What you have to do — The records below hold a stretch from the line with "Go back to the" through the line with "the Slot #1"; return exactly those lines, ends included, and nothing more.

Material supplied —
========================================================================

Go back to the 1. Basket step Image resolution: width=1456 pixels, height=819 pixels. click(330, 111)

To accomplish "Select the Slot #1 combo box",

========================================================================

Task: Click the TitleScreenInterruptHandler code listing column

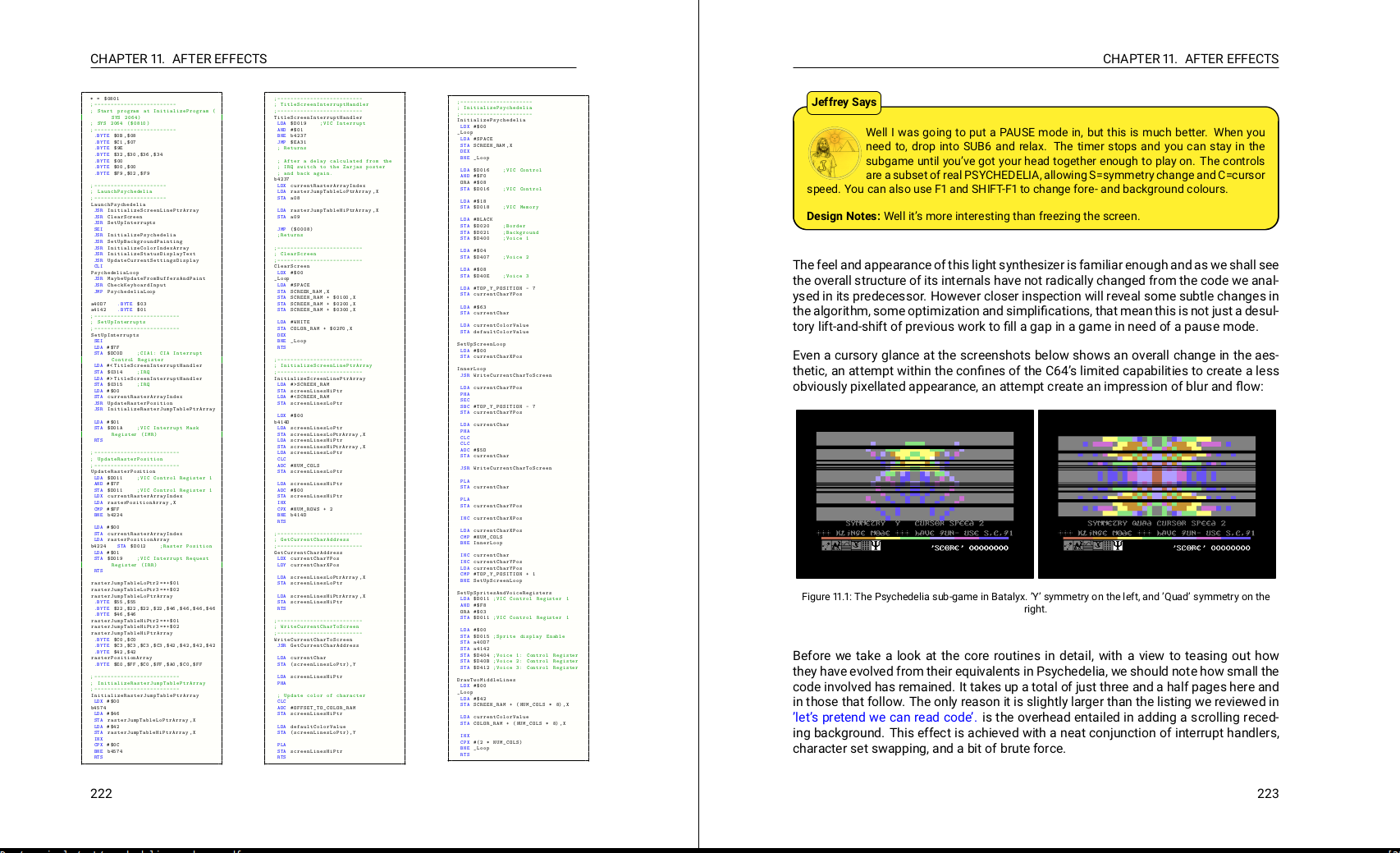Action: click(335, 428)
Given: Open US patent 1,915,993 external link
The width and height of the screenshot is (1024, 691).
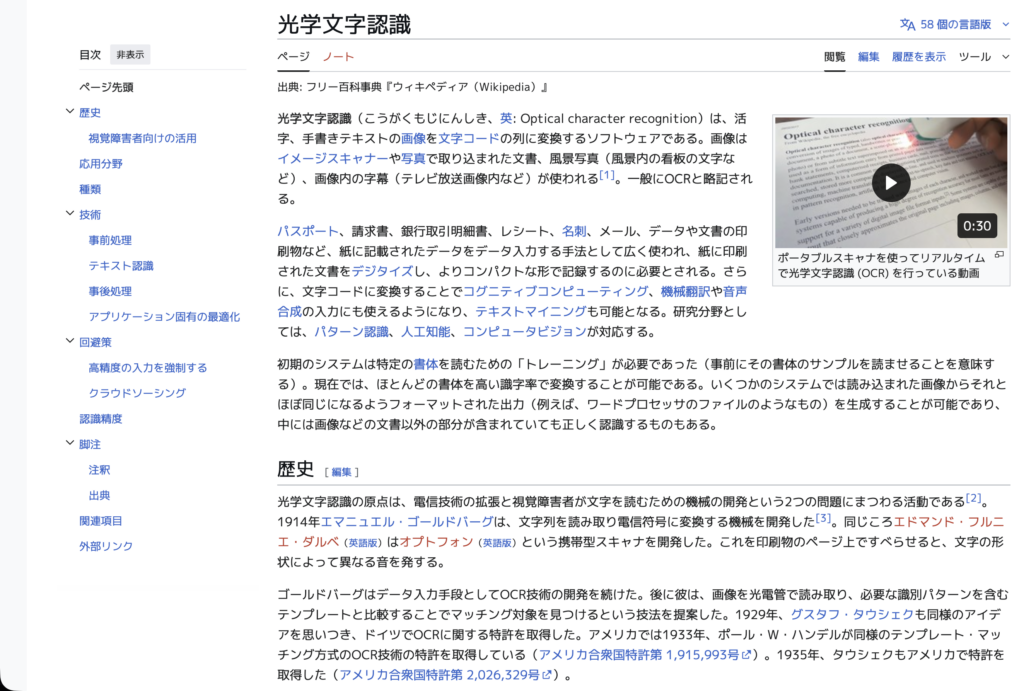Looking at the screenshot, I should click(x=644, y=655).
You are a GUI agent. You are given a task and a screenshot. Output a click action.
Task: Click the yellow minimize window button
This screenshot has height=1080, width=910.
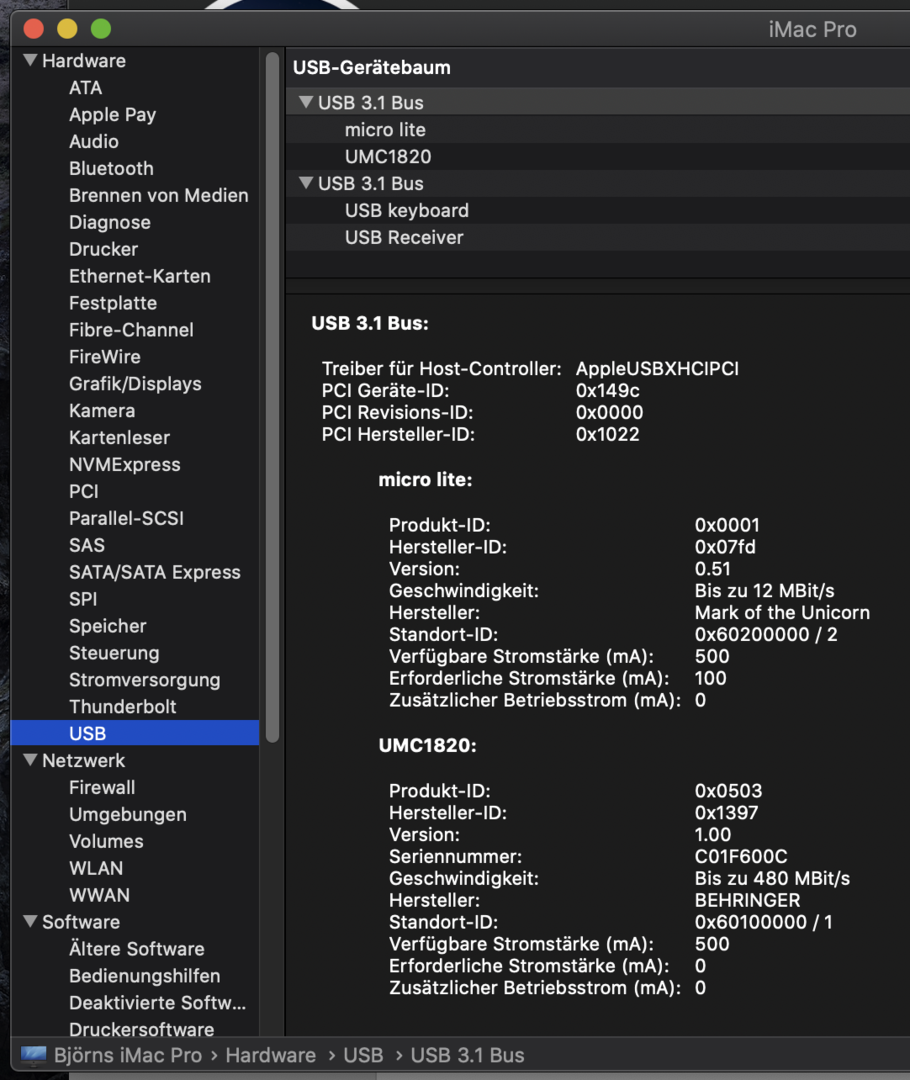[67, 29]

========================================================================

Result —
Go back to the 1. Basket step Image resolution: width=1456 pixels, height=819 pixels. click(330, 111)

To accomplish "Select the Slot #1 combo box",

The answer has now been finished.